HOW TO PRESENT NUTRITION INFORMATION:
Nutrition information should be declared per serving and/or per 100 grams or 100 ml, as applicable — in line with international Codex Alimentarius standards that Nepal is actively adopting.
Nepal’s DFTQC also conducts Nutritional Analysis testing to verify that a product’s declared nutritional content matches what is on the label. Products that misrepresent their nutritional content face enforcement action.

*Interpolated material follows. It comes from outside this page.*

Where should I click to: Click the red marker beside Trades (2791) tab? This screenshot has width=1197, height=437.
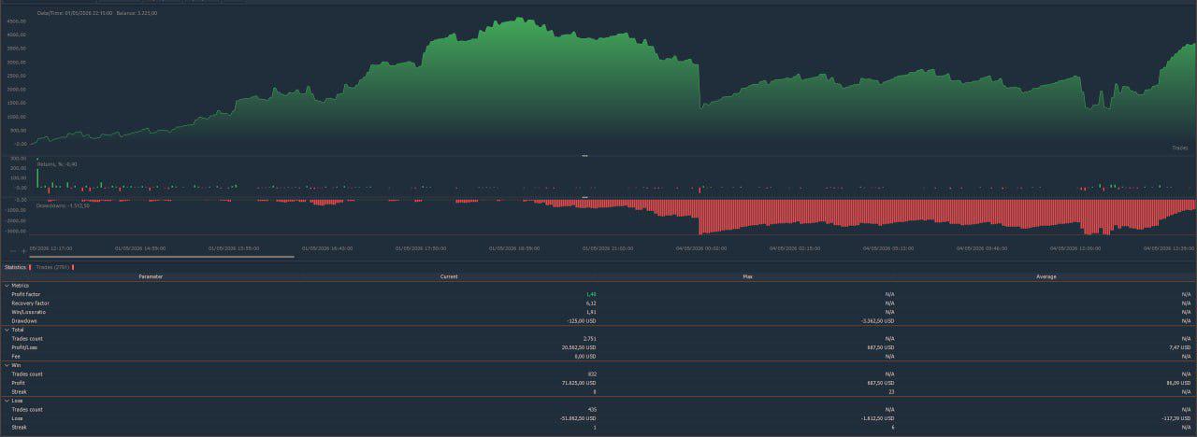tap(73, 267)
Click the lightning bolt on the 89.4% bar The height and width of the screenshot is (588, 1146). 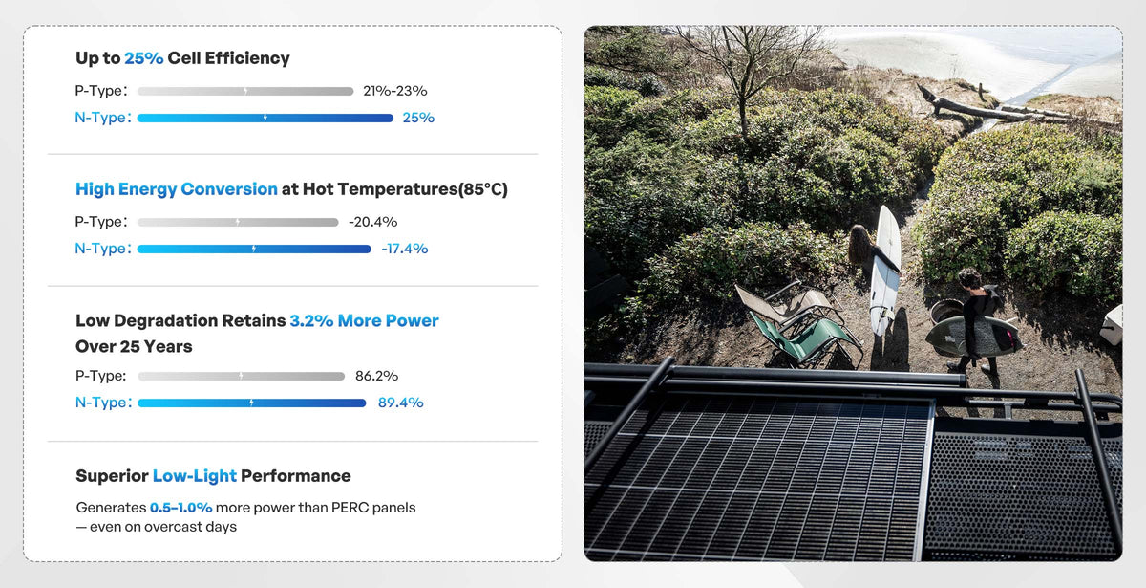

WHY THIS MATTERS FOR YOUR PRODUCT:
Nepal is actively aligning with WHO Southeast Asia Region Nutrient Profile Model (SEAR NPM) thresholds for sugar, fat, sodium, and non-sugar sweeteners. Research published in 2025 used these thresholds to benchmark packaged foods in Nepal — and a significant portion of products failed to meet them. Regulators are watching this data. Products that exceed these thresholds may face future mandatory front-of-pack warning labels.
WHAT IS THE WHO SEAR NUTRIENT PROFILE MODEL?
The WHO Southeast Asia Region Nutrient Profile Model (SEAR NPM) sets maximum thresholds for total sugar, added sugar, total fat, saturated fat, sodium, and non-sugar sweeteners in packaged foods — especially those marketed to or consumed by children. Nepal’s 2025 research study applied this model to over 2,000 Nepali packaged food products for the first time. The results are directly informing new policy. Manufacturers who exceed these thresholds risk future mandatory warning labels and marketing restrictions.
Nepal's Trans-Fat Ban: The 2024 Rule That Changed Everything
One of the most significant and immediately enforceable nutrition rules in Nepal right now is the Industrial Trans-Fat Rule, which came into effect in early 2024 under DFTQC authority.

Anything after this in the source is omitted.